Sejak berdiri sampai saat ini sudah banyak fatwa-fatwa MUI dikeluarkan antara lain menyangkut :
a. Hukum natal bersama bagi umat Islam
b. Aliran-aliran Islam sesat di Indonesia
c. Fatwa tentang bunga bank konvensional
d. Fatwa tentang bayi tabung dan inseminasi buatan
e. Fatwa tentang faham pluralisme dan sekularisme
f. Fatwa tentang perkawinan beda agama
g. Dan lain-lain

Ulama yang pernah menduduki jabatan ketua MUI antara lain :
a. Prof.Dr. Hamka (1975- 1981)
b. KH. Syukri Ghozali (1981- 1984)
c. KH. EZ. Muttaqien (1984- 1985)
d. KH. Hasan Basri (1985- 1995)
e. H. Amidhan

13. Ikatan Cendekiawan Muslim Indonesia (ICMI)
ICMI berdiri pada 7 Desember 1990 sebagai sebuah organisasi yang menampung para cendekiawan muslim yang mempunyai komitmen pada nilai-nilai keislaman, tanpa melihat aliran, warna politik dan kelompok. ICMI sebagai wadah tempat berdialog para intelektual guna memecahkan persoalan-persoalan bangsa. Organisasi ini pertama kali dipimpin oleh Prof. Dr.BJ. Habibie, kemudian Ahmad Tirto Sudiro dan Adi Sasono.

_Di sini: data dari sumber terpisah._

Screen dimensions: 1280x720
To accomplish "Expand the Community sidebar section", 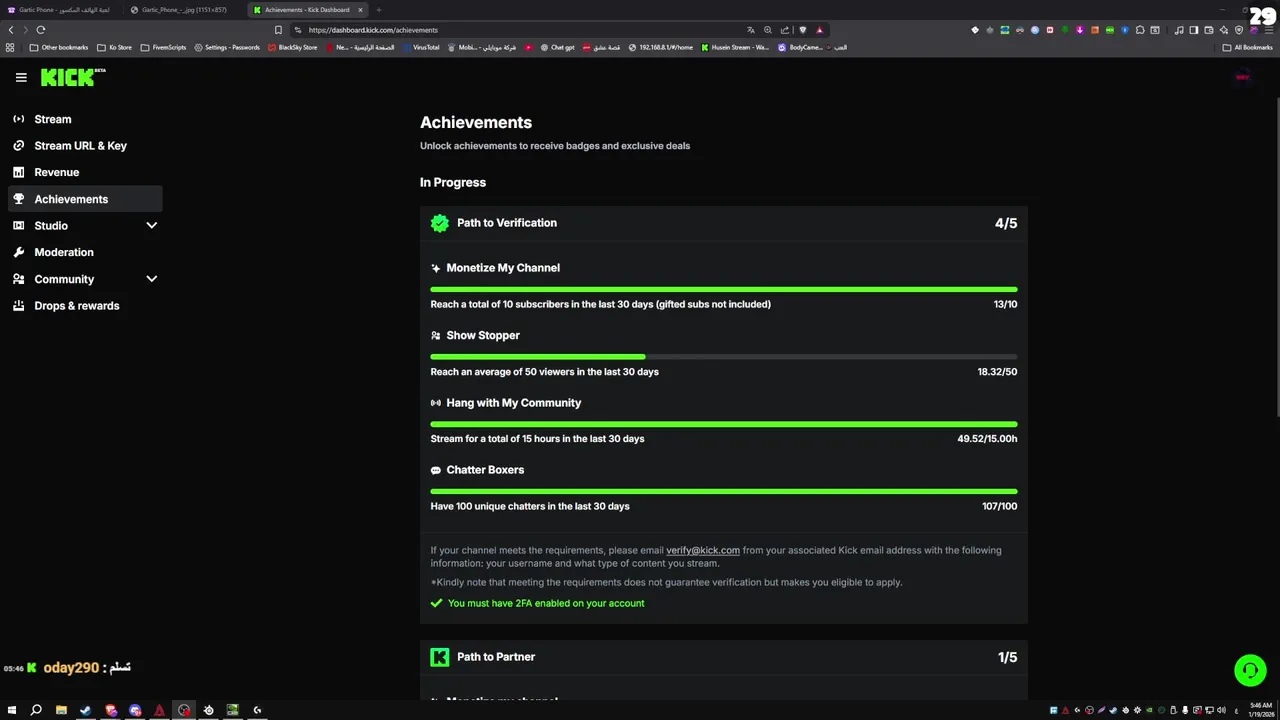I will (151, 279).
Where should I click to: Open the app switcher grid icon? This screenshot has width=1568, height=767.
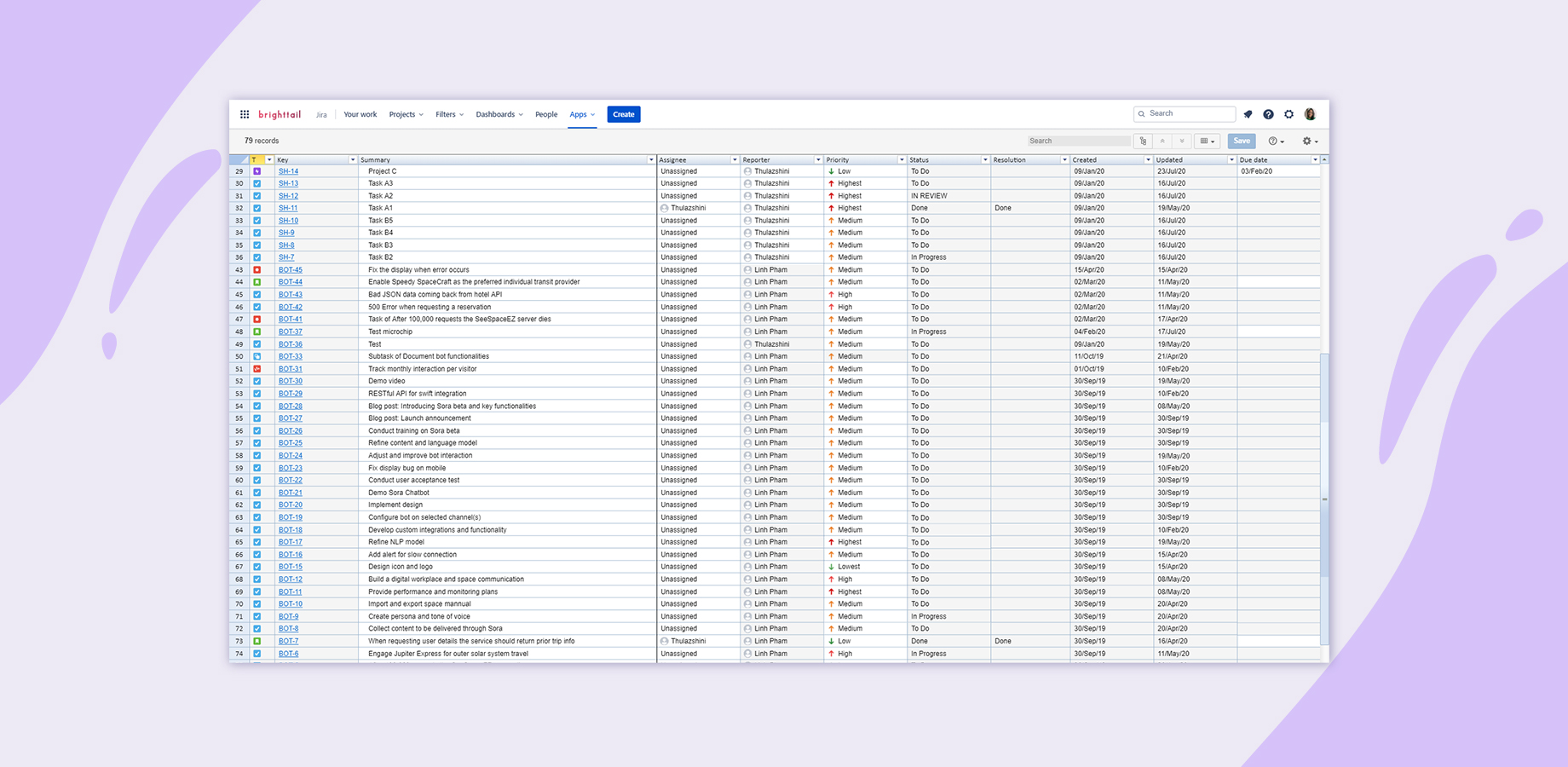click(245, 114)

ICMI bergerak berlandaskan tiga hal :
a. Iman sebagai landasan moral untuk memicu prestasi taqwa
b. Pancasila dan UUD 45 sebagai azas filosofis dan konstitusional kehidupan berbangsa, bernegara dan bermasyarakat.

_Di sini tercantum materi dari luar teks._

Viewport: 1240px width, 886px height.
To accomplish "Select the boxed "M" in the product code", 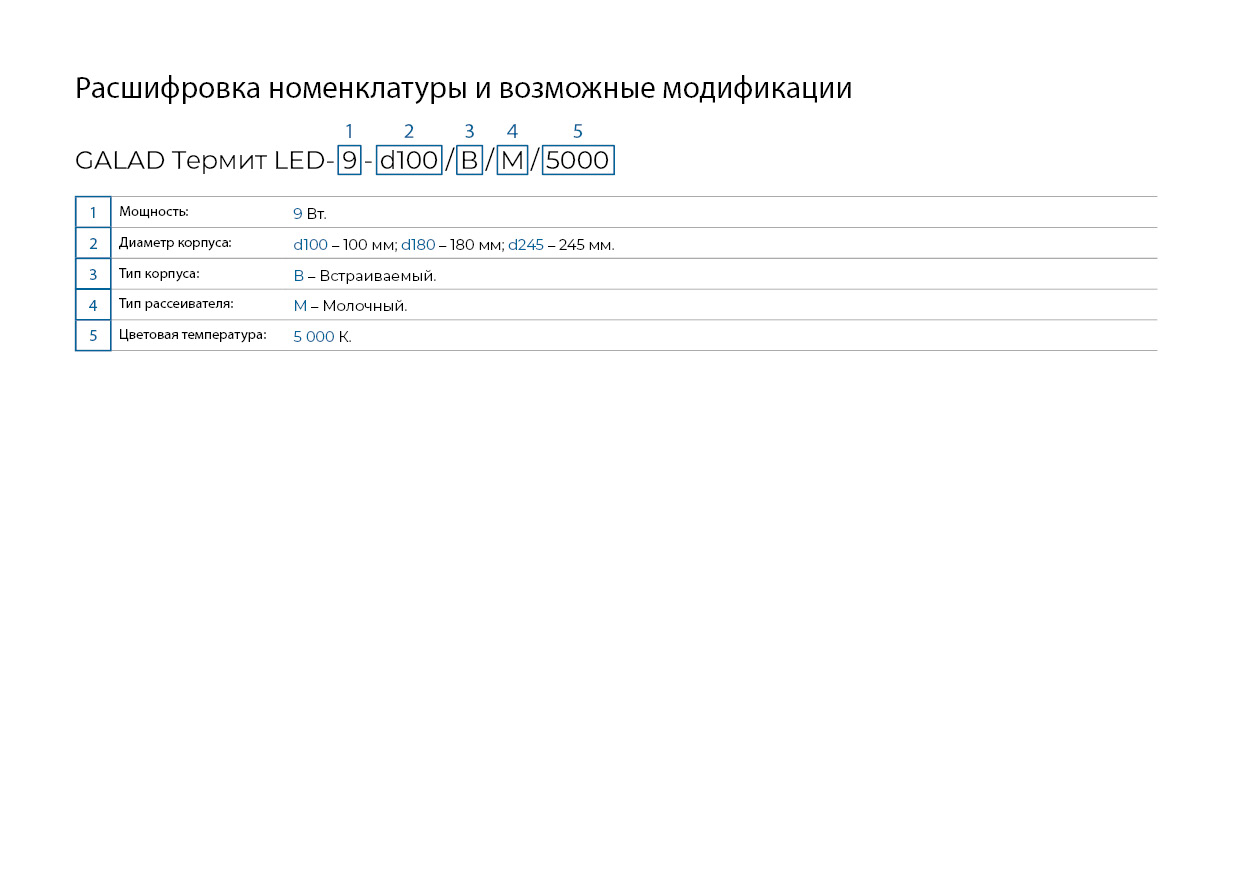I will click(512, 160).
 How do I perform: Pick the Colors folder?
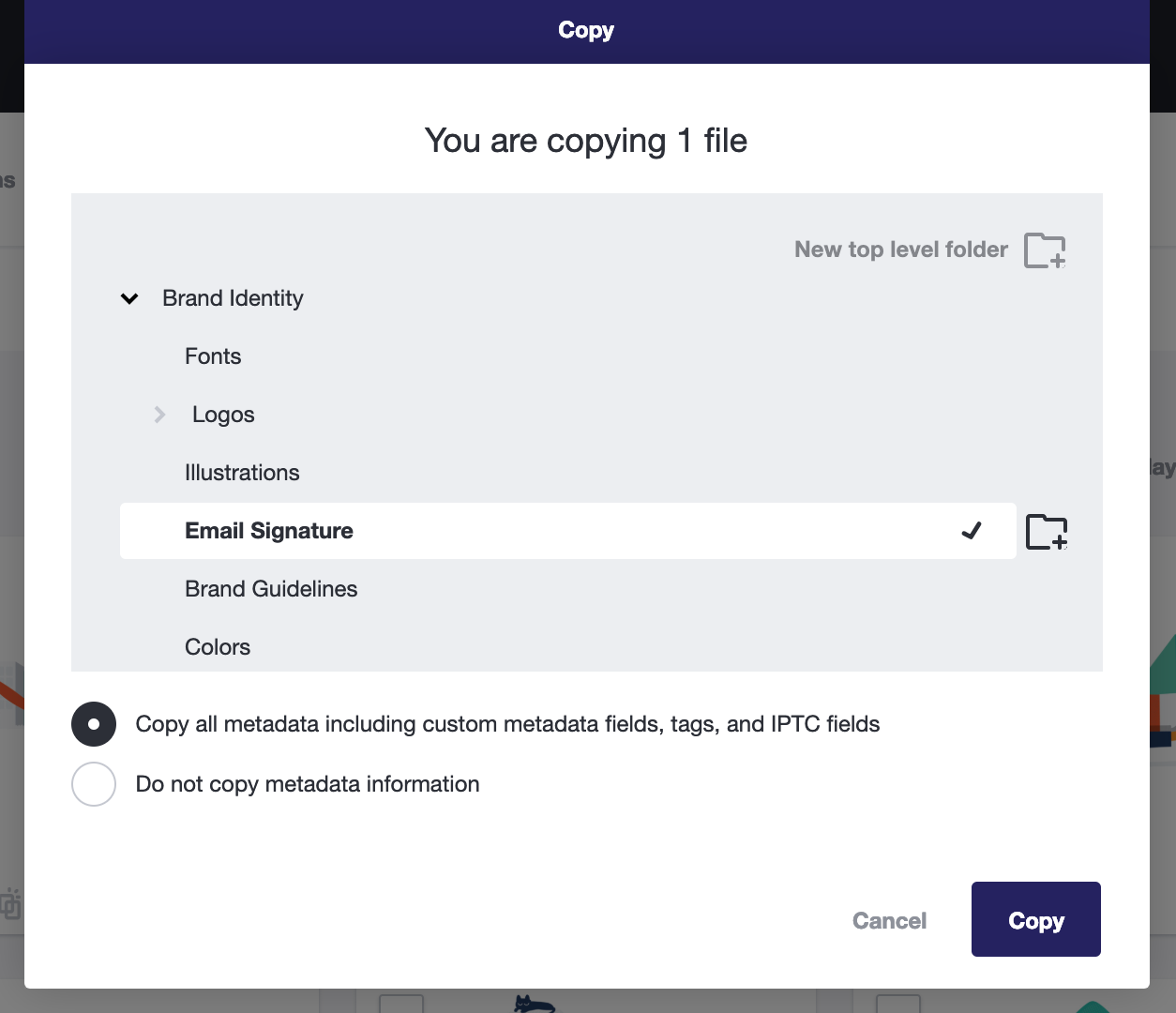pos(218,647)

c. Ilmu pengetahuan dan teknologi sebagai alat dan sarana bagi peningkatan mutu kehidupan.
Sasaran jangka panjang adalah peningkatan kualitas ilmu, kualitas hidup, kualitas kerja, kualitas berkarya dan kualitas berfikir bangsa Indonesia pada umumnya dan umat Islam pada khususnya.
Organisasi ini berkembang cukup cepat. Terbukti saat Silaknas I ( 5-7 Desember 1991) jumlah anggotanya sekitar 15000 orang. Pada Nopember 1993 ICMI sudah mempunyai 32 Orwil (Organisasi Wilayah), yakni 28 di dalam negeri dan 4 di luar negeri ( Eropa, Timur Tengah, Amerika Serikat dan Pasifik). ICMI sudah memiliki 309 Orsat (Organisasi Satuan), yakni 277 di dalam negeri dan 32 di luar negeri.